Maintenance of the bone mass depends on a balance of osteogenesis and bone resorption by osteoclasts. By examining the presence of osteoclastic genes, we found that the expression of TLR4 was significantly increased and Ctsk presented an increasing tendency in the bone tissues of SHRs, suggesting that the essential hypertension stimulated osteoclast activity. Chloride channel‐7 (CLC‐7) is involved in the acidification of the resorption lacuna. The expression of CLC‐7 in SHRs was significantly decreased, which may be responsible, at least in part, for the disruption of normal bone structure in hypertension. When treated with prazosin, although the expression of Ctsk and TLR4 decreased, no statistical difference was found compared with the non‐treatment group, which might be due to the small sample size. Following antihypertensive treatment of WKY rats, the expression of Ctsk and Trap significantly decreased suggesting that the activity of osteoclasts was suppressed in the WKY + PZ group. As regards the osteogenic genes, the expression of ALP was decreased, but without significance in SHRs. Prazosin treatment enhanced the expression of ALP and OCN genes suggesting that the abnormal bone metabolism was alleviated to some extent. Our results also show that prazosin had no significant effect on osteogenic genes in rats with normal blood pressure.

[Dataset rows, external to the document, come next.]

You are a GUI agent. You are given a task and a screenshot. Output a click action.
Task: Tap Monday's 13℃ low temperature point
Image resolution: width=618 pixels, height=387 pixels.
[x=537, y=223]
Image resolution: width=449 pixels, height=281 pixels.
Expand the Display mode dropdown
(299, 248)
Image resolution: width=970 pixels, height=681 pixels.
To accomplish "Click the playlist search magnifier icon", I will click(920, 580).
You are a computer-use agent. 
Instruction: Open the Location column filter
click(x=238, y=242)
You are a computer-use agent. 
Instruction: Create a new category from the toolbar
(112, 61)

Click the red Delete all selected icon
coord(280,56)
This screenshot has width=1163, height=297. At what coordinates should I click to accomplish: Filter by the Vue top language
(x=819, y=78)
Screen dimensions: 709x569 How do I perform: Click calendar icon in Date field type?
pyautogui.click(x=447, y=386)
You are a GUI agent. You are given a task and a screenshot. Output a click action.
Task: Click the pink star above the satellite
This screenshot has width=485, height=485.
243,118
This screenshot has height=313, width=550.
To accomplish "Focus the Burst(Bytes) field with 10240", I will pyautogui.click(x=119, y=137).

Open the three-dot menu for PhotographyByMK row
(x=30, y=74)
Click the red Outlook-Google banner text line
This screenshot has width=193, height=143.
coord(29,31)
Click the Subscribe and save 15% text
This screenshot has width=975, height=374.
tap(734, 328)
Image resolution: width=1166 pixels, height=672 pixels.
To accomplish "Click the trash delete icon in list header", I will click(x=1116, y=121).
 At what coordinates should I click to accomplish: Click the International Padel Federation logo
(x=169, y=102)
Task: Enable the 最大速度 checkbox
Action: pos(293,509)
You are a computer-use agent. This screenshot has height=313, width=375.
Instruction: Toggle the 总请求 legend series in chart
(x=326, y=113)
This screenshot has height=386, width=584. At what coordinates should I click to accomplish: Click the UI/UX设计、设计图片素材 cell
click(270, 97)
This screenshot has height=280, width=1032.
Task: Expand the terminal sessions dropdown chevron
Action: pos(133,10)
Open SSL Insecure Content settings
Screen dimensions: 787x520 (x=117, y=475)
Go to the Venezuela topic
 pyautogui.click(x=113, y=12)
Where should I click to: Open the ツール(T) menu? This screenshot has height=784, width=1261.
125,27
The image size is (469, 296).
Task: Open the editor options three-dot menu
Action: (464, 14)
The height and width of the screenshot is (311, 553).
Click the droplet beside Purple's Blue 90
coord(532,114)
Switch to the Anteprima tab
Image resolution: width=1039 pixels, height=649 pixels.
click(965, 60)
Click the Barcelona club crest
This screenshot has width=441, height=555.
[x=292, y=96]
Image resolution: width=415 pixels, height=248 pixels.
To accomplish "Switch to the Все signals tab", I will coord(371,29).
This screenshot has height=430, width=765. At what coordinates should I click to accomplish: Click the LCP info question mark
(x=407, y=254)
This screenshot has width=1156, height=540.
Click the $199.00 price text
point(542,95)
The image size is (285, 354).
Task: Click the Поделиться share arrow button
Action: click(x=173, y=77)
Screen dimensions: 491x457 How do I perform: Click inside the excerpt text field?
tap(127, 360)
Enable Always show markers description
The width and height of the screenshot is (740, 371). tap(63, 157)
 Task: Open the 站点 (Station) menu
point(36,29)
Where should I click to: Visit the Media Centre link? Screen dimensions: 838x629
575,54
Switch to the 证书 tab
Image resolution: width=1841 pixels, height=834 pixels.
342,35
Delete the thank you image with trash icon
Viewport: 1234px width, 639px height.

Our study has some limitations. Although our data clarified the effects of prazosin on the iron metabolism in various tissues of SHRs and WKY rats, whether antihypertensive drugs, with different mechanisms of action, may cause similar effects on systemic iron status is unknown. In subsequent studies, we will continue to assess the influence of other antihypertensive drugs and combination treatment on iron homeostasis in rats. Secondly, our study found that essential hypertension disturbed iron homeostasis and caused changes in the activity of osteoblasts and osteoclasts. Further investigation is warranted to address whether the changes of osteoblast and osteoclast activity in SHRs correlates with the variations in iron metabolism, and subsequently elucidate the underlying mechanisms.

AUTHOR CONTRIBUTIONS

Hengrui Chang contributed to literature review, the data analysis, wrote the paper and editing. Dong Zhang analyzed and performed the experiments. Zhen Xin performed the experiments. Pengfei Zhang performed the experiments. Yan‐Zhong Chang helped with study design and drafted the work; Wenyuan Ding performed analysis, substantively revised the paper. All authors approved the final manuscript.

CONFLICT OF INTEREST

The authors declare that they have no conflicts of interest.

HUMAN AND ANIMAL RIGHTS AND INFORMED CONSENT

The experimental procedures were carried out in accordance with the National Institutes of Health Guide for the Care and Use of Laboratory Animals, and were approved by the Animal Care and Use Committee of Hebei Science and Technical Bureau in China.